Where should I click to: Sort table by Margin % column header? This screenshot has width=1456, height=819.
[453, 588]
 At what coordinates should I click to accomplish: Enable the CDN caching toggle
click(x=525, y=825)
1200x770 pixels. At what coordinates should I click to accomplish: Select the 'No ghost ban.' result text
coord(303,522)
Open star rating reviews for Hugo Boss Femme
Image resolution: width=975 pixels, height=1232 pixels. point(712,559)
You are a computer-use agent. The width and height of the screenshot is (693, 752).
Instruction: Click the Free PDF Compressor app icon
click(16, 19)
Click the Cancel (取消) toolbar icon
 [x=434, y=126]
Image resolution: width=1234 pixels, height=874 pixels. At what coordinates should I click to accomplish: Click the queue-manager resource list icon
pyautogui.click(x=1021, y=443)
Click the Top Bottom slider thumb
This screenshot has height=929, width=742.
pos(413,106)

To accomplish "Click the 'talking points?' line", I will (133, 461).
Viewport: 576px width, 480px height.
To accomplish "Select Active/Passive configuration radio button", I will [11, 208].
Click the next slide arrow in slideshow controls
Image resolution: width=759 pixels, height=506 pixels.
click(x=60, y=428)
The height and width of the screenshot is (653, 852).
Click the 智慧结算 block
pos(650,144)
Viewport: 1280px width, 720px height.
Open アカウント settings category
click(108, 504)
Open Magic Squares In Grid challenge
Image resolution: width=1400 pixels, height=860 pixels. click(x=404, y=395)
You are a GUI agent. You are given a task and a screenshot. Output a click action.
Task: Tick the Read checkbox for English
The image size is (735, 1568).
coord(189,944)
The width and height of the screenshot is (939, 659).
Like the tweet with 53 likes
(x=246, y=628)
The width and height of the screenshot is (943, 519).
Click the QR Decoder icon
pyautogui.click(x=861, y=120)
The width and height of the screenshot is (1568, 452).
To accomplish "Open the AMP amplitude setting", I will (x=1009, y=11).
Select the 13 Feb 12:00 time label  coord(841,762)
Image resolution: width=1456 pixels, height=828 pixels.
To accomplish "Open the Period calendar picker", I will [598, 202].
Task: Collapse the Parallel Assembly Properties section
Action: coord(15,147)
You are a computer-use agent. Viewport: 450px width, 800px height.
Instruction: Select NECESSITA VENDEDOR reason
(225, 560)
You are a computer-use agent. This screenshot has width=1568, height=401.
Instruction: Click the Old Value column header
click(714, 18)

----------

> [Work task]
Please copy out the preceding data in full, exactly as written.

> [Answer below]
Where should I click to: Sort table by Margin % column header? This screenshot has width=1456, height=819.
[453, 588]
 At what coordinates should I click to accomplish: Enable the CDN caching toggle
click(x=525, y=825)
1200x770 pixels. At what coordinates should I click to accomplish: Select the 'No ghost ban.' result text
coord(303,522)
Open star rating reviews for Hugo Boss Femme
Image resolution: width=975 pixels, height=1232 pixels. point(712,559)
You are a computer-use agent. The width and height of the screenshot is (693, 752).
Instruction: Click the Free PDF Compressor app icon
click(16, 19)
Click the Cancel (取消) toolbar icon
 [x=434, y=126]
Image resolution: width=1234 pixels, height=874 pixels. At what coordinates should I click to accomplish: Click the queue-manager resource list icon
pyautogui.click(x=1021, y=443)
Click the Top Bottom slider thumb
This screenshot has height=929, width=742.
pos(413,106)

To accomplish "Click the 'talking points?' line", I will (133, 461).
Viewport: 576px width, 480px height.
To accomplish "Select Active/Passive configuration radio button", I will [11, 208].
Click the next slide arrow in slideshow controls
Image resolution: width=759 pixels, height=506 pixels.
click(x=60, y=428)
The height and width of the screenshot is (653, 852).
Click the 智慧结算 block
pos(650,144)
Viewport: 1280px width, 720px height.
Open アカウント settings category
click(108, 504)
Open Magic Squares In Grid challenge
Image resolution: width=1400 pixels, height=860 pixels. click(x=404, y=395)
You are a GUI agent. You are given a task and a screenshot. Output a click action.
Task: Tick the Read checkbox for English
The image size is (735, 1568).
coord(189,944)
The width and height of the screenshot is (939, 659).
Like the tweet with 53 likes
(x=246, y=628)
The width and height of the screenshot is (943, 519).
Click the QR Decoder icon
pyautogui.click(x=861, y=120)
The width and height of the screenshot is (1568, 452).
To accomplish "Open the AMP amplitude setting", I will (x=1009, y=11).
Select the 13 Feb 12:00 time label  coord(841,762)
Image resolution: width=1456 pixels, height=828 pixels.
To accomplish "Open the Period calendar picker", I will [598, 202].
Task: Collapse the Parallel Assembly Properties section
Action: coord(15,147)
You are a computer-use agent. Viewport: 450px width, 800px height.
Instruction: Select NECESSITA VENDEDOR reason
(225, 560)
You are a computer-use agent. This screenshot has width=1568, height=401.
Instruction: Click the Old Value column header
click(714, 18)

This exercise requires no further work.